The hidden risk of fragmentation

A common but often overlooked vulnerability lies in digital fragmentation.

In the early stages of growth, SMEs understandably prioritise affordability and agility. Over time, this can result in a patchwork of disconnected applications, each with separate logins, security standards, and privacy policies. What begins as flexibility can involve operational complexity.

According to IBM Security’s Cost of a Data Breach Report, companies with highly fragmented security environments experienced average breach costs of $4.88 million in 2024.

Fragmented systems create blind spots; each additional data transfer between applications increases exposure. Inconsistent security protocols make governance harder to enforce. Limited visibility reduces the ability to detect anomalies early. In practical terms, complexity increases risk.

Privacy-first AI as a competitive differentiator

As AI capabilities become embedded in business software, SMEs face a choice about how they approach these powerful tools. The risks are not merely theoretical.

Consumers across Africa are becoming more aware of data rights and are willing to walk away from businesses that cannot demonstrate trustworthiness. According to KPMG’s Trust in AI report, approximately 70% of adults do not trust companies to use AI responsibly, and 81% expect misuse. Meanwhile, studies also show that 71% of consumers would stop doing business with a company that mishandles information.

Trust, once lost, is difficult to rebuild. In the digital age, a single data leak can destroy a reputation that took ten years to build. When customers share their payment details or purchase history, they extend trust. How you handle that trust, particularly when AI processes their data, determines whether they return or take their business elsewhere.

Privacy-first, responsible AI design means building intelligence into business systems with data protection, transparency and ethical use embedded from the outset. It involves collecting only necessary information, storing it securely, being transparent about how AI makes decisions, and ensuring algorithms work without compromising customer privacy. For SMEs, this might mean choosing inventory software where predictive AI runs on your own data without sending it externally, or customer service platforms that analyse patterns without exposing individual records. When AI is built responsibly into unified platforms, it becomes a competitive advantage: you gain operational efficiency whilst demonstrating that customer data is protected, not exploited.

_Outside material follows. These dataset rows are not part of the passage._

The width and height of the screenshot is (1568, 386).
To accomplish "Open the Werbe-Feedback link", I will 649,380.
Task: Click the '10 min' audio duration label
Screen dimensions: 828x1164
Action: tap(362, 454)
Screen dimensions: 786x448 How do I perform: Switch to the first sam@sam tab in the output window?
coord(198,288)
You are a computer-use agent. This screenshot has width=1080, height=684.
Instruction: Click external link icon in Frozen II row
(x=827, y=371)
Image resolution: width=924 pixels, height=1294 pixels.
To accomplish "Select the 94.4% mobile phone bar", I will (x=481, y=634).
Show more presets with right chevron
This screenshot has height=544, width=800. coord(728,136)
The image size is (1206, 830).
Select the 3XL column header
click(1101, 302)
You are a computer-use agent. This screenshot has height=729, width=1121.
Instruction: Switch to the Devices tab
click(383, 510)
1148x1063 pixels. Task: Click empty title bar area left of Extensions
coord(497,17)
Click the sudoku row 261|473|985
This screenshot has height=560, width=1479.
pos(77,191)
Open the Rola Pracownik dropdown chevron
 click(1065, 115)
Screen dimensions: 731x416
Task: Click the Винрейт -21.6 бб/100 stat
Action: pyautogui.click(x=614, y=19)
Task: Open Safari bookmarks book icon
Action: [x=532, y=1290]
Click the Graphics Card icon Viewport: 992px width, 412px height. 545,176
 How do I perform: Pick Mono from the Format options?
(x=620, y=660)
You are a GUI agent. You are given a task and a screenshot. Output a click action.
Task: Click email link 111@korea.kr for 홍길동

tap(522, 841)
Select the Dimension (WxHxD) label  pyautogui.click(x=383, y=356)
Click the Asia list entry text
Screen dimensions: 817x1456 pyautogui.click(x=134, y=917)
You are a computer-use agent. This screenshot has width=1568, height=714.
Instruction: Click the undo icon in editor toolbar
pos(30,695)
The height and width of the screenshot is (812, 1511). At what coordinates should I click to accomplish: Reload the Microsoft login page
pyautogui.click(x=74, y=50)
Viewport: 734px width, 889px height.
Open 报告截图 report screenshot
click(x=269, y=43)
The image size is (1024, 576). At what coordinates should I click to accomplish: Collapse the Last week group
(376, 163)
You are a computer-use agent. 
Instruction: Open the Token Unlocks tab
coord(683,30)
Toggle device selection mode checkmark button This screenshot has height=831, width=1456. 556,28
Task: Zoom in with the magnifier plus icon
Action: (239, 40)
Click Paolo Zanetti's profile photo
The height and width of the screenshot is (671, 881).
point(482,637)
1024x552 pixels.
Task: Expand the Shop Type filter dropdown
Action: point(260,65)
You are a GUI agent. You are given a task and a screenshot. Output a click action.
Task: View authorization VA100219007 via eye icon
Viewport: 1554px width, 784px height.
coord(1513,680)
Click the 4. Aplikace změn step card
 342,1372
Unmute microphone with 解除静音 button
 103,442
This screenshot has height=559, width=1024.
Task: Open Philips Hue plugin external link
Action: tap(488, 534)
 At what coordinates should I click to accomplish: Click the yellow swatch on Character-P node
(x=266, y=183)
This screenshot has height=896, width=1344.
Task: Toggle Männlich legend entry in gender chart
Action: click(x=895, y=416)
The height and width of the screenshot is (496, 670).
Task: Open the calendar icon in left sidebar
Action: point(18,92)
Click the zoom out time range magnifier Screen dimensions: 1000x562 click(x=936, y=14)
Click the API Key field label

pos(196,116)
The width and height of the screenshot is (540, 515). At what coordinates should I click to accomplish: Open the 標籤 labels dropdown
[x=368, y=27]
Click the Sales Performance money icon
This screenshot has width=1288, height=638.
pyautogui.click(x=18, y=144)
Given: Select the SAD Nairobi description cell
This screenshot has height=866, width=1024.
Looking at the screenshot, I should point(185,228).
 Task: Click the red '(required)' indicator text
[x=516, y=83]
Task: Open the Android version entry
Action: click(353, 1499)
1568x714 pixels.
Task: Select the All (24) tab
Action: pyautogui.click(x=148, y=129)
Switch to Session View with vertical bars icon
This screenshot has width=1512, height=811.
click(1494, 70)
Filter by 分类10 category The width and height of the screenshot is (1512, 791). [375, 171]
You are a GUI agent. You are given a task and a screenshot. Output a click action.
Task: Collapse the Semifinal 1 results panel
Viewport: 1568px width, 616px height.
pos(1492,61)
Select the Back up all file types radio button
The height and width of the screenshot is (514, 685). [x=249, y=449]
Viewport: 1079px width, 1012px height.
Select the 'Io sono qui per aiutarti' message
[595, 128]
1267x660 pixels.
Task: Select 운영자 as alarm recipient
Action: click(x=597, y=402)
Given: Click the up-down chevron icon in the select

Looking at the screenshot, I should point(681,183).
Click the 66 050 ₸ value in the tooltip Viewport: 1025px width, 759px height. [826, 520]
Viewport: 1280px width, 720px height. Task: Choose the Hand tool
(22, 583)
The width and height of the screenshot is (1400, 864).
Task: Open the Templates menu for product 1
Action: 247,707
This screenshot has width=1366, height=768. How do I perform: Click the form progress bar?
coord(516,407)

Unified platforms and operational resilience

The solution lies in rethinking digital infrastructure. Rather than accumulating disparate tools, businesses need unified platforms that integrate core functions whilst maintaining consistent security protocols.

A unified approach means choosing cloud-based platforms where functions share common security standards, and data flows seamlessly. For a manufacturing SME, this means inventory management, order processing and financial reporting operate within a single security framework.

When everything operates cohesively, security gaps diminish, and the attack surface shrinks. And the benefits extend beyond risk reduction: employees spend less time on administrative friction, customer data stays consistent, and platforms enable secure collaboration without traditional infrastructure costs.

Safer Internet Day reminds us that the digital world requires active stewardship. For SMEs across the African continent who are navigating complex threats whilst harnessing AI’s potential, digital trust is foundational to sustainable growth. Security, privacy and responsible AI are essential characteristics of any technology infrastructure worth building upon. Businesses that embrace unified, privacy-first platforms will be more resilient against cyber threats and better positioned to earn and maintain trust. In a market where trust is currency, that advantage is everything.